Source records:
- - - -
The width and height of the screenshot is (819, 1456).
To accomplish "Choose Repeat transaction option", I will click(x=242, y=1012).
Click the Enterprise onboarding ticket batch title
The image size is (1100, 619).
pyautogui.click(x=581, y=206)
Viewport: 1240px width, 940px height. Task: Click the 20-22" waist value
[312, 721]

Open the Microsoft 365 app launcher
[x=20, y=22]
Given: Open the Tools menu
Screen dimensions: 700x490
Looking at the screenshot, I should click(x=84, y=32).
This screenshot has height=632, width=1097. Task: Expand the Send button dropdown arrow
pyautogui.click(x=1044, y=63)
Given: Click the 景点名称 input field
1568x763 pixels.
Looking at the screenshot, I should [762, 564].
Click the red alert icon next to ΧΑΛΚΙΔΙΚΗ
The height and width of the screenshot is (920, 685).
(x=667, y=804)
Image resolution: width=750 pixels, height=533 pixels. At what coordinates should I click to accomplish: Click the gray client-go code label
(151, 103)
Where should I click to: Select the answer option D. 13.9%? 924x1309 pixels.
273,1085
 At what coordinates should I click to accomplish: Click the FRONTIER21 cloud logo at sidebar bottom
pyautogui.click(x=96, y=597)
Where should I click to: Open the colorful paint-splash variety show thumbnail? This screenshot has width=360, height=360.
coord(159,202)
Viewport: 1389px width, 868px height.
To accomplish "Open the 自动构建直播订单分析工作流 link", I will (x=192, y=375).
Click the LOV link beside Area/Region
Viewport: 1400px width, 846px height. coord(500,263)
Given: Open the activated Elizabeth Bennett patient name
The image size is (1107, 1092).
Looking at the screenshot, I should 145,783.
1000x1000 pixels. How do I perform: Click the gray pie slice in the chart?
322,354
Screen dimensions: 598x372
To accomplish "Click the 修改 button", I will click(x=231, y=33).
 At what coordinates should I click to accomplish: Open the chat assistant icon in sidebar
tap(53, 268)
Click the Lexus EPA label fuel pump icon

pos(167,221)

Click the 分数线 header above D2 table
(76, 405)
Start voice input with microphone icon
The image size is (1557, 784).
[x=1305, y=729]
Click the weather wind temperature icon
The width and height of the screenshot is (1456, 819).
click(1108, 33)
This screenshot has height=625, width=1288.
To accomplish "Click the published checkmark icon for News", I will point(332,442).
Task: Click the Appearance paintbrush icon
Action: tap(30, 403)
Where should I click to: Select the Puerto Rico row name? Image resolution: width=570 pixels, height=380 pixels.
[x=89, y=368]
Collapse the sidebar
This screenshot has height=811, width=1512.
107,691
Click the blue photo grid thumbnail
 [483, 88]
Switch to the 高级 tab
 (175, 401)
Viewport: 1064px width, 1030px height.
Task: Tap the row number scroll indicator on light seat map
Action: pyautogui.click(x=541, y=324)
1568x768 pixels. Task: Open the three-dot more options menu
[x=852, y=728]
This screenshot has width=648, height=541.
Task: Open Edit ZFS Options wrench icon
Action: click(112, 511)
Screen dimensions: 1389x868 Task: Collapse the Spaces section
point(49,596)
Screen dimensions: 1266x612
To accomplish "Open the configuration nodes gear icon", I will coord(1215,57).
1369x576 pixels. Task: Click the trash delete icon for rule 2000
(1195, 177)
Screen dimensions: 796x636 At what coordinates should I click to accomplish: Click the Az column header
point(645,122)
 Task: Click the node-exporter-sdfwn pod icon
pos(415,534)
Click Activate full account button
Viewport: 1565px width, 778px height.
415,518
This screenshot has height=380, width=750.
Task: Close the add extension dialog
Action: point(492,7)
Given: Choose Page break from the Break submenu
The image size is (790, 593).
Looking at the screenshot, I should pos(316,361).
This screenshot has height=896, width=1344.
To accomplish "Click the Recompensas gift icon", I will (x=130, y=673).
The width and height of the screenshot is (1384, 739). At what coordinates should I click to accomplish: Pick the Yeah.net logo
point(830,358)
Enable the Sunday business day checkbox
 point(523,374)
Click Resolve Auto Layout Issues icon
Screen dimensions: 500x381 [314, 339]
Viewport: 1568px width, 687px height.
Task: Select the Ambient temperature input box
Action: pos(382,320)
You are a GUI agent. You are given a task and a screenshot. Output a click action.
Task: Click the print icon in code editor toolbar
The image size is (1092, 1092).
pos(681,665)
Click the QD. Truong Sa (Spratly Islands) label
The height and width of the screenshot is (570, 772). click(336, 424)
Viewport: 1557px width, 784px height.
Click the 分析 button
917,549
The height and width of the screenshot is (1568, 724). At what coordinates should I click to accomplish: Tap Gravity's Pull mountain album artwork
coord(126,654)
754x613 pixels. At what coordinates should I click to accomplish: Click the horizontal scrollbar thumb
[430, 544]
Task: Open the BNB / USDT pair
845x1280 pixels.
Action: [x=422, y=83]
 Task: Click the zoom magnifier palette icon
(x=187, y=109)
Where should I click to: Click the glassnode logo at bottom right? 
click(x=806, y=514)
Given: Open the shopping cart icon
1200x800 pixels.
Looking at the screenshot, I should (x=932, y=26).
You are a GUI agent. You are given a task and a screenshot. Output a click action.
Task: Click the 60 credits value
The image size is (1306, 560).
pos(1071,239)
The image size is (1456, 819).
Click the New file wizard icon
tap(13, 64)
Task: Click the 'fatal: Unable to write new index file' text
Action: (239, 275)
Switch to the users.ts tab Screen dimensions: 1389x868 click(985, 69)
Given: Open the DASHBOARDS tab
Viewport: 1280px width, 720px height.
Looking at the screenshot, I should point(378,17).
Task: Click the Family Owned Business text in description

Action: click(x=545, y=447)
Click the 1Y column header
- - - -
Put all the rows above into a Markdown table with two columns, No. and Text. Number each row in No., place the row itself in Text, and leave out blank lines.

| No. | Text |
|---|---|
| 1 | The width and height of the screenshot is (819, 1456). |
| 2 | To accomplish "Choose Repeat transaction option", I will click(x=242, y=1012). |
| 3 | Click the Enterprise onboarding ticket batch title |
| 4 | The image size is (1100, 619). |
| 5 | pyautogui.click(x=581, y=206) |
| 6 | Viewport: 1240px width, 940px height. Task: Click the 20-22" waist value |
| 7 | [312, 721] |
| 8 | Open the Microsoft 365 app launcher |
| 9 | [x=20, y=22] |
| 10 | Given: Open the Tools menu |
| 11 | Screen dimensions: 700x490 |
| 12 | Looking at the screenshot, I should click(x=84, y=32). |
| 13 | This screenshot has height=632, width=1097. Task: Expand the Send button dropdown arrow |
| 14 | pyautogui.click(x=1044, y=63) |
| 15 | Given: Click the 景点名称 input field |
| 16 | 1568x763 pixels. |
| 17 | Looking at the screenshot, I should [762, 564]. |
| 18 | Click the red alert icon next to ΧΑΛΚΙΔΙΚΗ |
| 19 | The height and width of the screenshot is (920, 685). |
| 20 | (x=667, y=804) |
| 21 | Image resolution: width=750 pixels, height=533 pixels. At what coordinates should I click to accomplish: Click the gray client-go code label |
| 22 | (151, 103) |
| 23 | Where should I click to: Select the answer option D. 13.9%? 924x1309 pixels. |
| 24 | 273,1085 |
| 25 |  At what coordinates should I click to accomplish: Click the FRONTIER21 cloud logo at sidebar bottom |
| 26 | pyautogui.click(x=96, y=597) |
| 27 | Where should I click to: Open the colorful paint-splash variety show thumbnail? This screenshot has width=360, height=360. |
| 28 | coord(159,202) |
| 29 | Viewport: 1389px width, 868px height. |
| 30 | To accomplish "Open the 自动构建直播订单分析工作流 link", I will (x=192, y=375). |
| 31 | Click the LOV link beside Area/Region |
| 32 | Viewport: 1400px width, 846px height. coord(500,263) |
| 33 | Given: Open the activated Elizabeth Bennett patient name |
| 34 | The image size is (1107, 1092). |
| 35 | Looking at the screenshot, I should 145,783. |
| 36 | 1000x1000 pixels. How do I perform: Click the gray pie slice in the chart? |
| 37 | 322,354 |
| 38 | Screen dimensions: 598x372 |
| 39 | To accomplish "Click the 修改 button", I will click(x=231, y=33). |
| 40 |  At what coordinates should I click to accomplish: Open the chat assistant icon in sidebar |
| 41 | tap(53, 268) |
| 42 | Click the Lexus EPA label fuel pump icon |
| 43 | pos(167,221) |
| 44 | Click the 分数线 header above D2 table |
| 45 | (76, 405) |
| 46 | Start voice input with microphone icon |
| 47 | The image size is (1557, 784). |
| 48 | [x=1305, y=729] |
| 49 | Click the weather wind temperature icon |
| 50 | The width and height of the screenshot is (1456, 819). |
| 51 | click(1108, 33) |
| 52 | This screenshot has height=625, width=1288. |
| 53 | To accomplish "Click the published checkmark icon for News", I will point(332,442). |
| 54 | Task: Click the Appearance paintbrush icon |
| 55 | Action: tap(30, 403) |
| 56 | Where should I click to: Select the Puerto Rico row name? Image resolution: width=570 pixels, height=380 pixels. |
| 57 | [x=89, y=368] |
| 58 | Collapse the sidebar |
| 59 | This screenshot has height=811, width=1512. |
| 60 | 107,691 |
| 61 | Click the blue photo grid thumbnail |
| 62 |  [483, 88] |
| 63 | Switch to the 高级 tab |
| 64 |  (175, 401) |
| 65 | Viewport: 1064px width, 1030px height. |
| 66 | Task: Tap the row number scroll indicator on light seat map |
| 67 | Action: pyautogui.click(x=541, y=324) |
| 68 | 1568x768 pixels. Task: Open the three-dot more options menu |
| 69 | [x=852, y=728] |
| 70 | This screenshot has width=648, height=541. |
| 71 | Task: Open Edit ZFS Options wrench icon |
| 72 | Action: click(112, 511) |
| 73 | Screen dimensions: 1389x868 Task: Collapse the Spaces section |
| 74 | point(49,596) |
| 75 | Screen dimensions: 1266x612 |
| 76 | To accomplish "Open the configuration nodes gear icon", I will coord(1215,57). |
| 77 | 1369x576 pixels. Task: Click the trash delete icon for rule 2000 |
| 78 | (1195, 177) |
| 79 | Screen dimensions: 796x636 At what coordinates should I click to accomplish: Click the Az column header |
| 80 | point(645,122) |
| 81 |  Task: Click the node-exporter-sdfwn pod icon |
| 82 | pos(415,534) |
| 83 | Click Activate full account button |
| 84 | Viewport: 1565px width, 778px height. |
| 85 | 415,518 |
| 86 | This screenshot has height=380, width=750. |
| 87 | Task: Close the add extension dialog |
| 88 | Action: point(492,7) |
| 89 | Given: Choose Page break from the Break submenu |
| 90 | The image size is (790, 593). |
| 91 | Looking at the screenshot, I should pos(316,361). |
| 92 | This screenshot has height=896, width=1344. |
| 93 | To accomplish "Click the Recompensas gift icon", I will (x=130, y=673). |
| 94 | The width and height of the screenshot is (1384, 739). At what coordinates should I click to accomplish: Pick the Yeah.net logo |
| 95 | point(830,358) |
| 96 | Enable the Sunday business day checkbox |
| 97 |  point(523,374) |
| 98 | Click Resolve Auto Layout Issues icon |
| 99 | Screen dimensions: 500x381 [314, 339] |
| 100 | Viewport: 1568px width, 687px height. |
| 101 | Task: Select the Ambient temperature input box |
| 102 | Action: pos(382,320) |
| 103 | You are a GUI agent. You are given a task and a screenshot. Output a click action. |
| 104 | Task: Click the print icon in code editor toolbar |
| 105 | The image size is (1092, 1092). |
| 106 | pos(681,665) |
| 107 | Click the QD. Truong Sa (Spratly Islands) label |
| 108 | The height and width of the screenshot is (570, 772). click(336, 424) |
| 109 | Viewport: 1557px width, 784px height. |
| 110 | Click the 分析 button |
| 111 | 917,549 |
| 112 | The height and width of the screenshot is (1568, 724). At what coordinates should I click to accomplish: Tap Gravity's Pull mountain album artwork |
| 113 | coord(126,654) |
| 114 | 754x613 pixels. At what coordinates should I click to accomplish: Click the horizontal scrollbar thumb |
| 115 | [430, 544] |
| 116 | Task: Open the BNB / USDT pair |
| 117 | 845x1280 pixels. |
| 118 | Action: [x=422, y=83] |
| 119 |  Task: Click the zoom magnifier palette icon |
| 120 | (x=187, y=109) |
| 121 | Where should I click to: Click the glassnode logo at bottom right?  |
| 122 | click(x=806, y=514) |
| 123 | Given: Open the shopping cart icon |
| 124 | 1200x800 pixels. |
| 125 | Looking at the screenshot, I should (x=932, y=26). |
| 126 | You are a GUI agent. You are given a task and a screenshot. Output a click action. |
| 127 | Task: Click the 60 credits value |
| 128 | The image size is (1306, 560). |
| 129 | pos(1071,239) |
| 130 | The image size is (1456, 819). |
| 131 | Click the New file wizard icon |
| 132 | tap(13, 64) |
| 133 | Task: Click the 'fatal: Unable to write new index file' text |
| 134 | Action: (239, 275) |
| 135 | Switch to the users.ts tab Screen dimensions: 1389x868 click(985, 69) |
| 136 | Given: Open the DASHBOARDS tab |
| 137 | Viewport: 1280px width, 720px height. |
| 138 | Looking at the screenshot, I should point(378,17). |
| 139 | Task: Click the Family Owned Business text in description |
| 140 | Action: click(x=545, y=447) |
| 141 | Click the 1Y column header |